VITERBO – La politica è merda e sangue e a Palazzo dei Priori stanno sfogliando proprio una di queste pagine belle colorite.
Quello che l’attuale maggioranza ha tra le mani è un vero e proprio “caso Nunzi”. L’assessore è transitata dalla Lega a Fratelli d’Italia, ma fino a qui si potrebbe chiudere la vicenda alla Bogart: “è la politica, bellezza”. La situazione è un tantino più complicata.
Quella dell’assessore infatti, più che una conversione legittima, viene letta dagli uomini del Carroccio come un arroccamento di comodo dopo “una slealtà portata avanti alle spalle e dentro la Lega stessa”.
La ragione per cui il senatore Umberto Fusco avrebbe chiesto “la testa” della Nunzi al sindaco Giovanni Arena sarebbe infatti tutta in un viaggio romano della stessa (accompagnata in verità da Antonio Scardozzi e da Ludovica Salcini) presso il vertice regionale del partito. Qui i tre avrebbero “sparlato” o “straparlato” della situazione viterbese.
Sicuramente un’ingenuità politica, di cui subito il coordinatore regionale Zicchieri ha avvisato lo stesso senatore della Repubblica. Da lì dentro la Lega stessa sarebbe iniziata la resa dei conti verso la Nunzi.
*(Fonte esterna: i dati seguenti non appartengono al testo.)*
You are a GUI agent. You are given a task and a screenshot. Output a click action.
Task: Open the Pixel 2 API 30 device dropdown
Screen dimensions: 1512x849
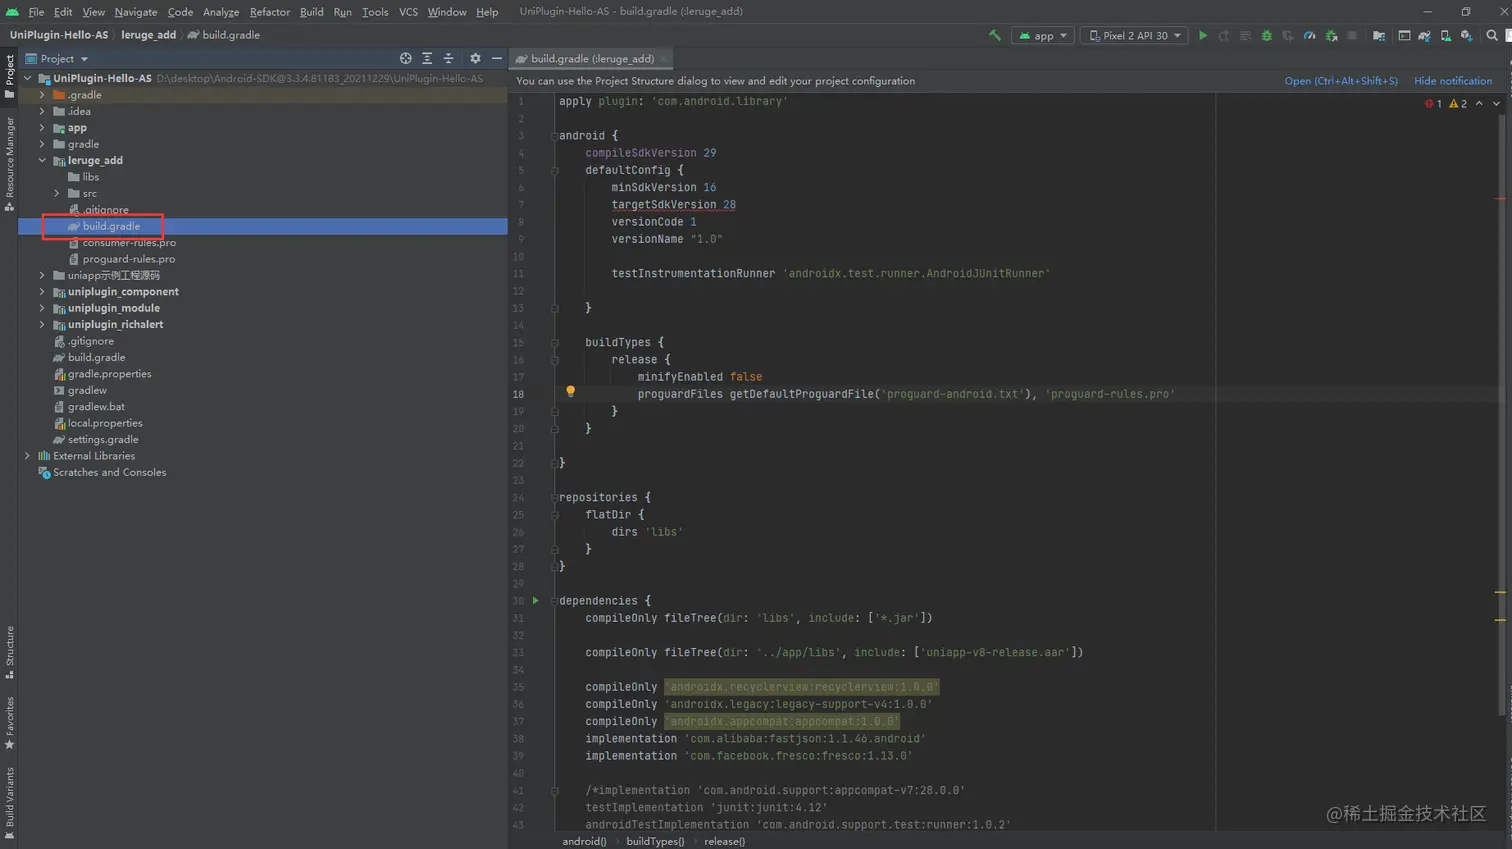click(1134, 36)
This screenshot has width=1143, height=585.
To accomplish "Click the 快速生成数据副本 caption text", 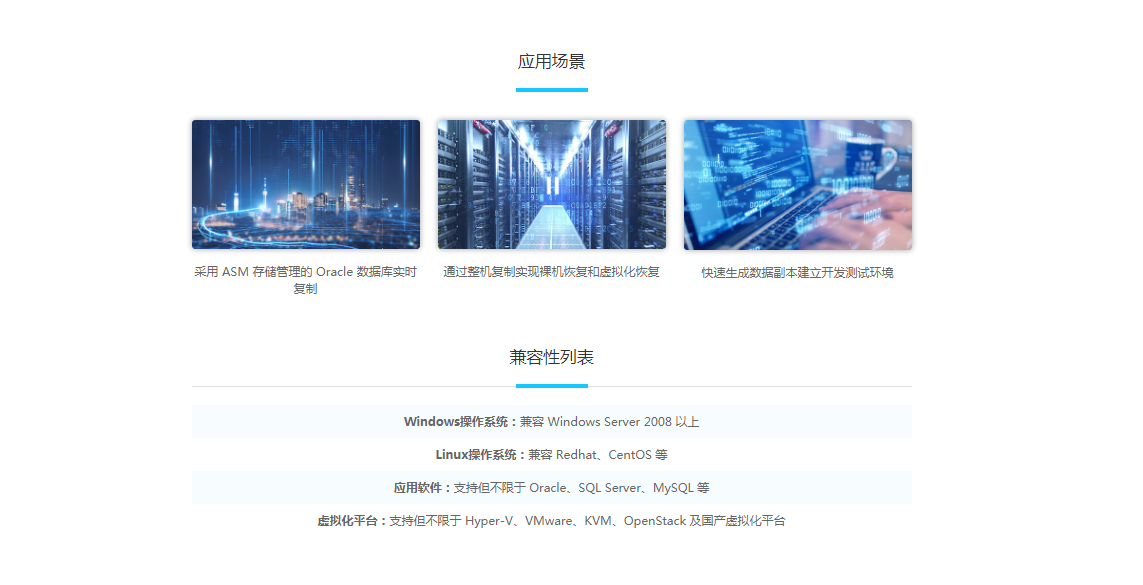I will [x=797, y=273].
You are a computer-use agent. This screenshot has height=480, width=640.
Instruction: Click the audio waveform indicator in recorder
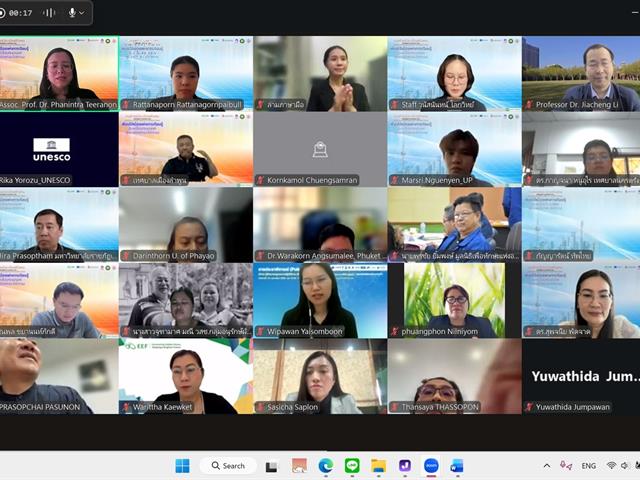(x=48, y=13)
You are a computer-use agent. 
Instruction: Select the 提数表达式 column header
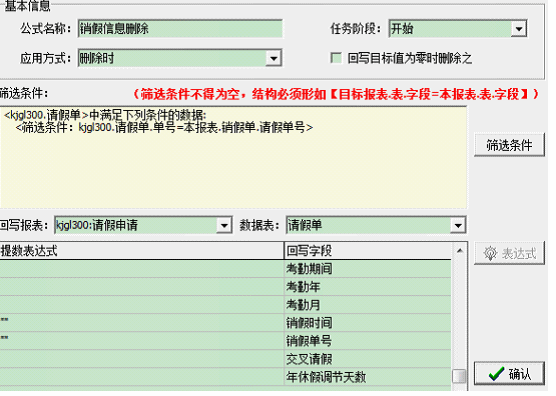click(142, 251)
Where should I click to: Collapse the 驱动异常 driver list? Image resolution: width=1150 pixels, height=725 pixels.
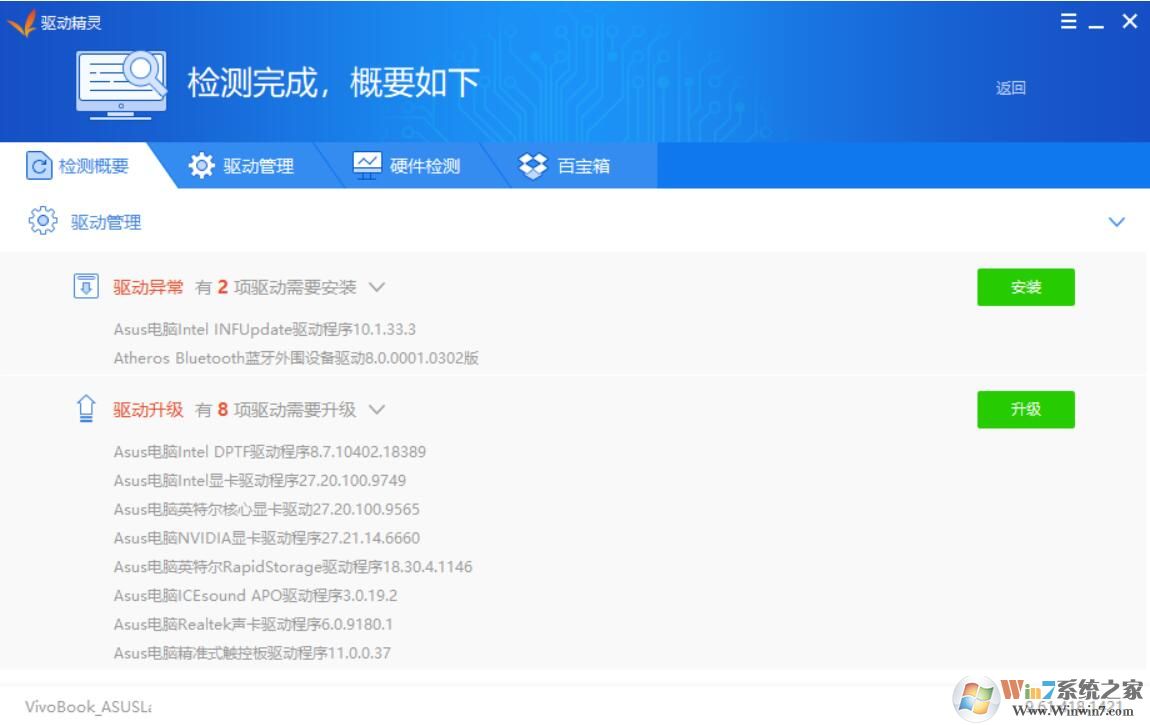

Da qui la convinzione leghista di non poter sopportare non tanto il fatto di avere un assessore in meno ma che quell’assessore sia una figura che ha assunto comportamenti ritenuti scorretti verso il ramo viterbese del partito e il suo fondatore Fusco.
Tanto che lo stesso Fusco avrebbe comunicato al sindaco che in caso di non revoca delle deleghe alla Nunzi lui sarebbe pronto a fare cadere l’amministrazione. La situazione è particolarmente arroventata e questa volta c’è davvero il rischio che nella scelta tra la credibilità sua e del partito e il rimanere in maggioranza il senatore possa scegliere per la prima opzione. Anche perché in qualche modo il primo elemento della scelta gli appartiene pienamente e il secondo è in società.